§ **Trecho do documento**
* * * * * * * * *
Um inquérito do Ministério Público de São Paulo (MP-SP) e declarações da atual gestão da Furp corroboram as suspeitas. A dívida contraída pela fundação pública com a empresa, somada aos juros, chega a R$ 94 milhões.

Por causa do cargo raso que ocupou na fábrica, os deputados quiseram saber como ele ficou sabendo das irregularidades. O operador de empilhadeira contou que, antes da denúncia do MP, conversou com quase todos os 40 funcionários que estavam lotados na unidade. Ele disse que alguns repassaram documentos e, além disso, solicitou dados por meio do Sistema de Informação ao Cidadão (SIC) do governo.

Sindicância

Poucos minutos depois de ter sua convocação aprovada na CPI, na semana passada, Januário recebeu um e-mail com um convite para prestar informações a uma comissão de sindicância interna da Furp. A sindicância foi instalada em março com base em uma reportagem do jornal Estado de S. Paulo, que revelou, dez meses antes, uma delação premiada de executivos da Camargo Corrêa. Eles admitiram terem pago propina a funcionários da Furp em um caso relacionado à construção de uma fábrica de remédios em Américo Brasiliense, no interior paulista. Até onde se sabe, o pagamento de propina não tem relação com os problemas no contrato de concessão da fábrica, denunciadas pelo funcionário.

O convite, que ao longo da semana se tornou uma convocação obrigatória, foi marcado para um dia antes do depoimento na CPI. Januário pediu um adiantamento do salário para poder arcar com os custos da viagem à sede em Guarulhos, onde seria ouvido pela direção da Furp, o que não ocorreu.
* * * * * * * * *
§ **Entradas listadas**

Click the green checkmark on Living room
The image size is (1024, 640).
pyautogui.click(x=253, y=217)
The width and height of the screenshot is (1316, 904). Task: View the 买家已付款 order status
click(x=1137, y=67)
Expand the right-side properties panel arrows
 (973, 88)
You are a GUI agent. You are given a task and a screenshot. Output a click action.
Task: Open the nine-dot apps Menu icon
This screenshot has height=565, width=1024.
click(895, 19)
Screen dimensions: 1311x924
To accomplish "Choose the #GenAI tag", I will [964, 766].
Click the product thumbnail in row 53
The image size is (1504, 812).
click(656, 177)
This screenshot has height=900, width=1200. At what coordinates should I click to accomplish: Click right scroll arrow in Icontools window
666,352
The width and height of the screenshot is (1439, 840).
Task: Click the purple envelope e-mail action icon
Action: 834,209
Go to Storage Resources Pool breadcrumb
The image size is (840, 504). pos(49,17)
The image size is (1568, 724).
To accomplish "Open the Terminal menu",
* * * * * * * * *
§ **Instruções do exercício**
Transcreva sem qualquer alteração a passagem do texto sobre a Furp que começa em "O convite, que" e termina em "que não ocorreu.". As entradas não são necessárias para realizar esta atividade.

§ **Resposta redigida**
O convite, que ao longo da semana se tornou uma convocação obrigatória, foi marcado para um dia antes do depoimento na CPI. Januário pediu um adiantamento do salário para poder arcar com os custos da viagem à sede em Guarulhos, onde seria ouvido pela direção da Furp, o que não ocorreu.